Aku memang sudah jatuh cinta Arsen, aku sudah jatuh sedalam-dalamnya hingga tersiksa setiap malam karena merindukan dia.
" Hanya berpura-pura saja Tin. " Ulang Arsenal saat tak mendapat jawaban.
" Yah aku tahu, untuk kebaikan Zizi. aku akan melakukan apapun untuk kebaikan adik ku. "

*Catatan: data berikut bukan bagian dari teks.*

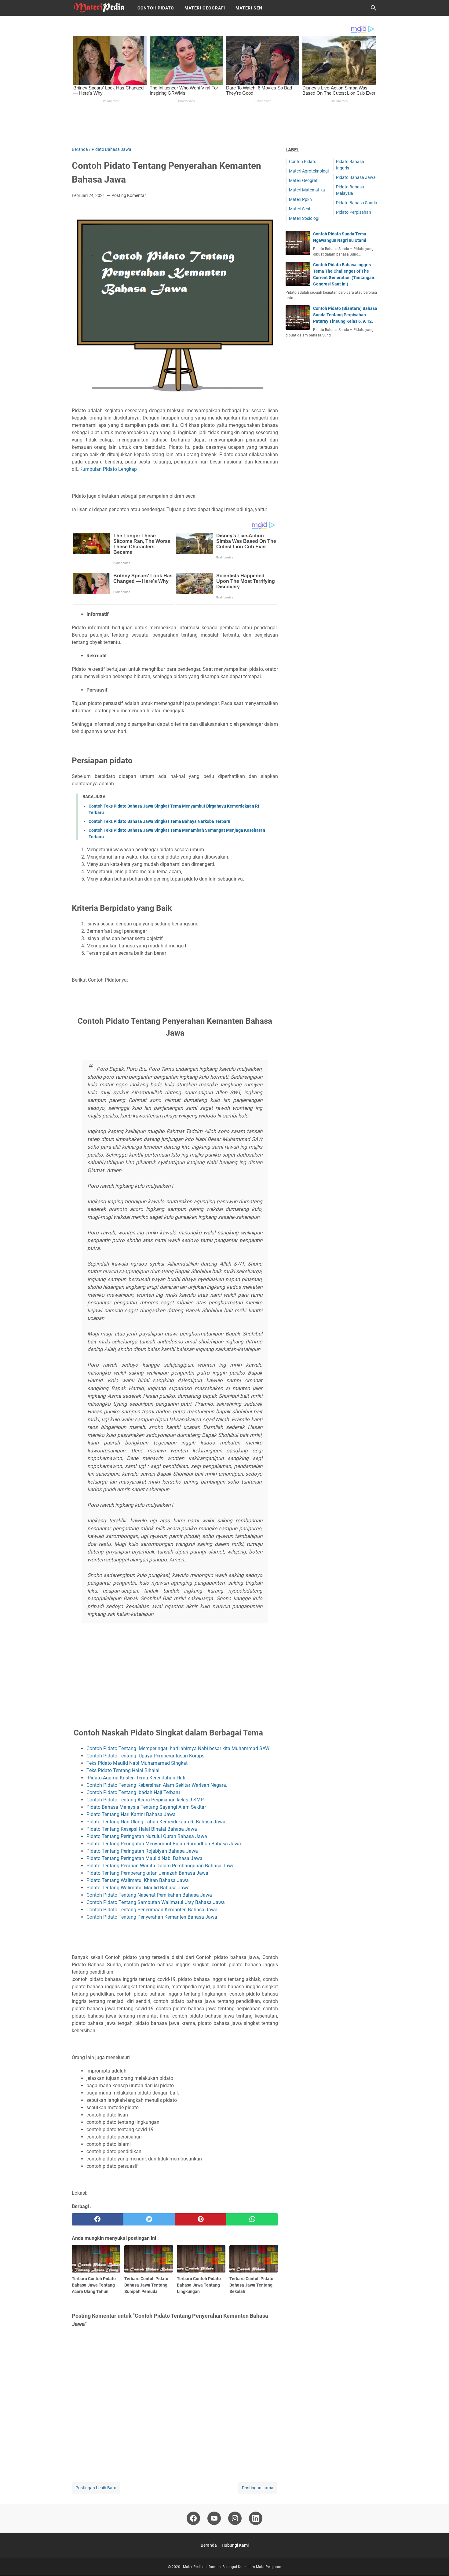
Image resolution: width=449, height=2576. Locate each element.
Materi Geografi (204, 7)
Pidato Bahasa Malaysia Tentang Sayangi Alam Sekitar (146, 1807)
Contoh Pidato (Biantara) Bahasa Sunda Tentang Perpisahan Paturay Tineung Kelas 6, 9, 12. (345, 315)
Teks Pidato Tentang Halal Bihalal (123, 1770)
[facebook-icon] (193, 2518)
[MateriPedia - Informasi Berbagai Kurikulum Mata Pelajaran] (99, 8)
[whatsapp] (252, 2219)
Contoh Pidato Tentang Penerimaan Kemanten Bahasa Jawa (151, 1910)
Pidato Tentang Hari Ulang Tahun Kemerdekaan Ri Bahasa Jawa (155, 1822)
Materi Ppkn (300, 199)
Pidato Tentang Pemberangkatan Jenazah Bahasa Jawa (147, 1873)
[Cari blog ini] (373, 8)
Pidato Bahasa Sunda (356, 202)
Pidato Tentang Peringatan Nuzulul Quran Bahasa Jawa (146, 1836)
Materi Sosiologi (304, 218)
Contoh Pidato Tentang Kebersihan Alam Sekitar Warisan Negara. (157, 1785)
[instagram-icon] (235, 2518)
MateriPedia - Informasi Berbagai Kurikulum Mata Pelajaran (232, 2567)
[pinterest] (201, 2219)
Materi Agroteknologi (309, 171)
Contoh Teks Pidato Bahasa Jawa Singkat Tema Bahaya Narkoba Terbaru (159, 821)
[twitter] (149, 2219)
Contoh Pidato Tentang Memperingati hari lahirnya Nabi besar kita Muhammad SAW (177, 1748)
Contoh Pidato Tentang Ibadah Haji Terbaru (133, 1792)
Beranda (209, 2545)
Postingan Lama (257, 2487)
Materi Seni (249, 7)
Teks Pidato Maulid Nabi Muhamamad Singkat (138, 1763)
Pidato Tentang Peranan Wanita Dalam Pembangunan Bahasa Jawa (160, 1866)
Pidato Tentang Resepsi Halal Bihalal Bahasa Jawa (141, 1829)
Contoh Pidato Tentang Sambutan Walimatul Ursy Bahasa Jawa (155, 1902)
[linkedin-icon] (255, 2518)
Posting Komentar (128, 195)
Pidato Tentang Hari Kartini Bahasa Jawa (131, 1814)
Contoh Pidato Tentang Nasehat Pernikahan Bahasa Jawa (149, 1895)
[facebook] (97, 2219)
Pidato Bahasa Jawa (356, 177)
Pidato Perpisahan (353, 212)
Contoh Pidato (155, 7)
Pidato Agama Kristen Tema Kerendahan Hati (135, 1778)
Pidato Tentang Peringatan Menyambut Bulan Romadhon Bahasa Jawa (164, 1844)
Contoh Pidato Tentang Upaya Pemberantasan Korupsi (146, 1756)
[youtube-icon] (214, 2518)
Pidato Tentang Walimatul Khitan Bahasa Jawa (137, 1880)
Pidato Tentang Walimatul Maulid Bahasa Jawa (138, 1888)
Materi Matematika (307, 189)
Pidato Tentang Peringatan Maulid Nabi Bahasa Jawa (144, 1858)
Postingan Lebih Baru (95, 2487)
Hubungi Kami (235, 2545)
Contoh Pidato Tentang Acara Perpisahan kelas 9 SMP (145, 1800)
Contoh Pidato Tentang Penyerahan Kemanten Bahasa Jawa (151, 1917)
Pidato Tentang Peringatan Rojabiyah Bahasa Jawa (142, 1851)
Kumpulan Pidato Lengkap (108, 469)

Hari menjelang malam, setelah melakukan makan malam di luar sesuai permintaan Hanian. Mereka kembali berkendara ke penthouse, ocehan Hanian tak berhenti karena rasa takjub akan hidangan yang telah ia santap di restaurant baru milik Krittin, hingga setengah perjalanan energi Hanian terkuras habis dan mulai mengantuk.
dengan hati-hati Krittin meletakkan tubuh Hanian di atas kasur. Menyelimuti tubuh yang sudah terlelap itu, lalu menyingkirkan anak rambut yang menutupi kening Hanian. Perlahan menjauh dan menutup pintu kamar.
Tatapan Krittin beralih pada lantai bawah, kesunyian yang terasa begitu akrab entah mengapa kini menyiksanya. Sekelibat kenangan tentang orang-orang tersayang nya mulai bermunculan, wajah-wajah bahagia mereka, tawa yang muncul di setiap harinya, hingga keadaan buruk dari kondisi tubuh terluka dengan darah yang berceceran di atas tanah.
Tak peduli pada malam yang sudah semakin larut, Krittin terus menginjak pedal gas begitu kuat sampai gesekan nya menimbulkan bekas ban di atas paving. Berkendara di tengah malam yang gelap gulita sebab sang bulan tak muncul malam ini, seakan mengerti keadaan hati Krittin sedang terpuruk.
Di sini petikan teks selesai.